▸ WORK ITEM
Restate word for word the lines of the records below, starting at the line that contains "Open the Options menu" and ending at the line that contains "1456x819 pixels.", with both of those lines included and nothing else.

--- INFORMATION ---

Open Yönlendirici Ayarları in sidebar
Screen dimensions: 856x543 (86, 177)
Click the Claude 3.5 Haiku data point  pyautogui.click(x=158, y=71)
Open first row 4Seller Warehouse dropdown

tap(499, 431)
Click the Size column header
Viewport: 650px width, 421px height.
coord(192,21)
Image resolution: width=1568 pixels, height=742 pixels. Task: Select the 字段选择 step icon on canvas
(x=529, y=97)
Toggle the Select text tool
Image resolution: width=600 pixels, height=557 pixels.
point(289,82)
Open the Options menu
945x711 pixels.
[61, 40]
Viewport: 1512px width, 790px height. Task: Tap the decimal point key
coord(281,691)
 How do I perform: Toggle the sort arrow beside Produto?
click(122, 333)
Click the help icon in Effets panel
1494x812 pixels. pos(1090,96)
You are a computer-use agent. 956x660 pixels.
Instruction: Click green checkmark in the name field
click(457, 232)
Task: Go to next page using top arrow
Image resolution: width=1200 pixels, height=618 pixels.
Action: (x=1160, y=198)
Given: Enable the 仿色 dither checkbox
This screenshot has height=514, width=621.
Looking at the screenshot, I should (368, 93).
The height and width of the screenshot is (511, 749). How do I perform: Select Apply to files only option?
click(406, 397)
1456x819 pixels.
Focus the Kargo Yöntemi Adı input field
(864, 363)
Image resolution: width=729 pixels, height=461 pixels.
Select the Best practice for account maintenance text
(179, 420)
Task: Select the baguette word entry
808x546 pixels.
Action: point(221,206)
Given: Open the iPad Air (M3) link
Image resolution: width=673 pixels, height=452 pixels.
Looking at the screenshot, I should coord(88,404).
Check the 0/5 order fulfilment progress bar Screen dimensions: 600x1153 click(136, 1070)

---

▸ REPLY TO THE EXERCISE
Open the Options menu
945x711 pixels.
[61, 40]
Viewport: 1512px width, 790px height. Task: Tap the decimal point key
coord(281,691)
 How do I perform: Toggle the sort arrow beside Produto?
click(122, 333)
Click the help icon in Effets panel
1494x812 pixels. pos(1090,96)
You are a computer-use agent. 956x660 pixels.
Instruction: Click green checkmark in the name field
click(457, 232)
Task: Go to next page using top arrow
Image resolution: width=1200 pixels, height=618 pixels.
Action: (x=1160, y=198)
Given: Enable the 仿色 dither checkbox
This screenshot has height=514, width=621.
Looking at the screenshot, I should (368, 93).
The height and width of the screenshot is (511, 749). How do I perform: Select Apply to files only option?
click(406, 397)
1456x819 pixels.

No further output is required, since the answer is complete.